══ Dataset content
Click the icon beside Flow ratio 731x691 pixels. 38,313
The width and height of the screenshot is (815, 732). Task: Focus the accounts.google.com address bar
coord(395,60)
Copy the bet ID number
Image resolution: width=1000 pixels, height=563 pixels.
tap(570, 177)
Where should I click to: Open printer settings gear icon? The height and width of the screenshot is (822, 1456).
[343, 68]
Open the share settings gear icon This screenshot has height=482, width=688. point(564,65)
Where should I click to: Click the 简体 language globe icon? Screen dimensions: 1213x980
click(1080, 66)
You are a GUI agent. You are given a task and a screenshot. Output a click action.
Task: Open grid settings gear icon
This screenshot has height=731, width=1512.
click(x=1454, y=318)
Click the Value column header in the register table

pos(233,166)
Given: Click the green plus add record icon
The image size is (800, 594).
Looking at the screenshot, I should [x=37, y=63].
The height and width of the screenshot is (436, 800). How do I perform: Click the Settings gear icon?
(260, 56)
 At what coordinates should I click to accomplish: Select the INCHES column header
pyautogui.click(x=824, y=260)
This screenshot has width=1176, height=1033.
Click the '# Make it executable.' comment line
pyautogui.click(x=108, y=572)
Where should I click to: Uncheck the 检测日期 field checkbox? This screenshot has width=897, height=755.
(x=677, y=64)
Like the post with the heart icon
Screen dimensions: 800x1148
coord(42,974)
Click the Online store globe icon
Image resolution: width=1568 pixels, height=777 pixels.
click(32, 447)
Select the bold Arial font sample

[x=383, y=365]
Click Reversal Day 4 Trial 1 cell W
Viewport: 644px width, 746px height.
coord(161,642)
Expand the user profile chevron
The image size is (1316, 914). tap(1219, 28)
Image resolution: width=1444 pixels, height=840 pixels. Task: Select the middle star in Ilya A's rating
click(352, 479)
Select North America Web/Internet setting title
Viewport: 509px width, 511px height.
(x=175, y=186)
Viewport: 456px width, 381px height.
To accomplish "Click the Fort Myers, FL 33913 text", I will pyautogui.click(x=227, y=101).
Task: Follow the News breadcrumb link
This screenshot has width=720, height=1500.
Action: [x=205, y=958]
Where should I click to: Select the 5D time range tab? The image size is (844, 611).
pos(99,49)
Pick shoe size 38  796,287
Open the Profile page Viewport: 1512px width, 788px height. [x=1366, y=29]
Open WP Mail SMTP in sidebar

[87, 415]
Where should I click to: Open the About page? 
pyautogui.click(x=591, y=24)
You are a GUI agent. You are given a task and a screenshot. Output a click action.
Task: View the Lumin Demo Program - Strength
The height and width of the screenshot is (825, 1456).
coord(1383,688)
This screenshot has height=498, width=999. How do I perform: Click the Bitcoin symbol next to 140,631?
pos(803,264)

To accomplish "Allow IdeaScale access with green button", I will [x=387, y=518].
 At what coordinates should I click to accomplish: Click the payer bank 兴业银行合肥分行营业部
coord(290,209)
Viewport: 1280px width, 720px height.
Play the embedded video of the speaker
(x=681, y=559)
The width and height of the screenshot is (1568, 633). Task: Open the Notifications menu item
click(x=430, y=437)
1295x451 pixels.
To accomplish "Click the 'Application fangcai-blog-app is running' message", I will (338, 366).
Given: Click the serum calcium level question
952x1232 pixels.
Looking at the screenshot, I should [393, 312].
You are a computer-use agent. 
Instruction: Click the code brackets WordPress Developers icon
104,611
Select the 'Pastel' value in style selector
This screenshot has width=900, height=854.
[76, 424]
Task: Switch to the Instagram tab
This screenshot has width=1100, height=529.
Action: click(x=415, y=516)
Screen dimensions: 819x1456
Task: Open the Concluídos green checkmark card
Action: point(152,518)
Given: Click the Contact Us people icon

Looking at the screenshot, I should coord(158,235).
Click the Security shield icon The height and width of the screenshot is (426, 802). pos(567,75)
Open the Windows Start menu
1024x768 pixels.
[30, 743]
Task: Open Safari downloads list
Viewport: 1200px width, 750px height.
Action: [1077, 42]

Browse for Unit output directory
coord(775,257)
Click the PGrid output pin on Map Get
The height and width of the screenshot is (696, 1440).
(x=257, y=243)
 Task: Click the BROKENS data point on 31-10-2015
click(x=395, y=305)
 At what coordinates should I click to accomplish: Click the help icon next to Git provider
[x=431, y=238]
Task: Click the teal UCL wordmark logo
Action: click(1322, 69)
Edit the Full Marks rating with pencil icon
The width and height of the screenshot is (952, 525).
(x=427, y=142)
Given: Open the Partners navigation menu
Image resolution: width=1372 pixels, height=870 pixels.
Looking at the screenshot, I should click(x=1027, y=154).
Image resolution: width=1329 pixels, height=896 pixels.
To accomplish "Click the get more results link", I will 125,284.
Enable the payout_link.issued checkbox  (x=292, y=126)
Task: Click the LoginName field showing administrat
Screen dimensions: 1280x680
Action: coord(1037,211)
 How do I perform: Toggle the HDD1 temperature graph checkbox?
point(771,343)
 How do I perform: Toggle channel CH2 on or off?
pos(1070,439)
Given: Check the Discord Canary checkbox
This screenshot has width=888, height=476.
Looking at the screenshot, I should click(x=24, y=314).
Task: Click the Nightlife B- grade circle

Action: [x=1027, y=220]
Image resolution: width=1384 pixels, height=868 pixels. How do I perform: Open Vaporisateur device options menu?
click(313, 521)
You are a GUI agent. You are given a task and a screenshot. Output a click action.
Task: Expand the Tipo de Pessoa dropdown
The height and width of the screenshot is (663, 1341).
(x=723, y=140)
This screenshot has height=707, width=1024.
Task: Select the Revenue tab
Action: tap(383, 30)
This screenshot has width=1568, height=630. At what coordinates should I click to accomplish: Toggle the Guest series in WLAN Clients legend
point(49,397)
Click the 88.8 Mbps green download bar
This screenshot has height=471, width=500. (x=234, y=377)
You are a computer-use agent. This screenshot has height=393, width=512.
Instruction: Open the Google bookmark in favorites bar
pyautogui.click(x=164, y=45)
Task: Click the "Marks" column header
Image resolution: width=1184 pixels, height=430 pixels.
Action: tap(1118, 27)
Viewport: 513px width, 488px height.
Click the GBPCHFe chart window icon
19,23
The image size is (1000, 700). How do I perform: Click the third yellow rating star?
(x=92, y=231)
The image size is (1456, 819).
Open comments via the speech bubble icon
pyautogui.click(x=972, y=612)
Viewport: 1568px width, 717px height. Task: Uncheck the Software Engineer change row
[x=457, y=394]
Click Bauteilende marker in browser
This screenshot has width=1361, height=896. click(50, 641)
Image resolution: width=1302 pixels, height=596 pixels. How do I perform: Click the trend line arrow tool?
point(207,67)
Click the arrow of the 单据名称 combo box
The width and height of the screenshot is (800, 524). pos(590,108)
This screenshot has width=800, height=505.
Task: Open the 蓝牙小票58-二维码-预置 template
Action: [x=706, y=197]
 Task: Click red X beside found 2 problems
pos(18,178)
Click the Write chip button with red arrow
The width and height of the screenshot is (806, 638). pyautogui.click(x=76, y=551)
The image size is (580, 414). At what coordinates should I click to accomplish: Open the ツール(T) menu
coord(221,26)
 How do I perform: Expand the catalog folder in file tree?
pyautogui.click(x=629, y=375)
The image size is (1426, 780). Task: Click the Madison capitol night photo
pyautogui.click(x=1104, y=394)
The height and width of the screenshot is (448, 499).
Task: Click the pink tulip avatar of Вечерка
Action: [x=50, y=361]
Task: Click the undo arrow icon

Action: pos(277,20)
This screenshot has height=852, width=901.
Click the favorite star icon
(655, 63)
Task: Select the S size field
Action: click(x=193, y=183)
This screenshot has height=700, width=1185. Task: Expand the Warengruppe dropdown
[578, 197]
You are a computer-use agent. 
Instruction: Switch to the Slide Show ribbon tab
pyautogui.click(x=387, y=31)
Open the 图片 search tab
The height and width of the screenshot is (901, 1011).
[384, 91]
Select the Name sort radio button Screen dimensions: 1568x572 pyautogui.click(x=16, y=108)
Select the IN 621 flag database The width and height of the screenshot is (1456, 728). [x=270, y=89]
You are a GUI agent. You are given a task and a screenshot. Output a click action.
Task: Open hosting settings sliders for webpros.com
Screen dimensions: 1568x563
════
Only the lines above starting at the line that holds "Click the Write chip button with red arrow" and ending at the line that holds "This screenshot has height=852, width=901." are to be repeated, exactly and in full.

Click the Write chip button with red arrow
The width and height of the screenshot is (806, 638). pyautogui.click(x=76, y=551)
The image size is (580, 414). At what coordinates should I click to accomplish: Open the ツール(T) menu
coord(221,26)
 How do I perform: Expand the catalog folder in file tree?
pyautogui.click(x=629, y=375)
The image size is (1426, 780). Task: Click the Madison capitol night photo
pyautogui.click(x=1104, y=394)
The height and width of the screenshot is (448, 499).
Task: Click the pink tulip avatar of Вечерка
Action: [x=50, y=361]
Task: Click the undo arrow icon

Action: pos(277,20)
This screenshot has height=852, width=901.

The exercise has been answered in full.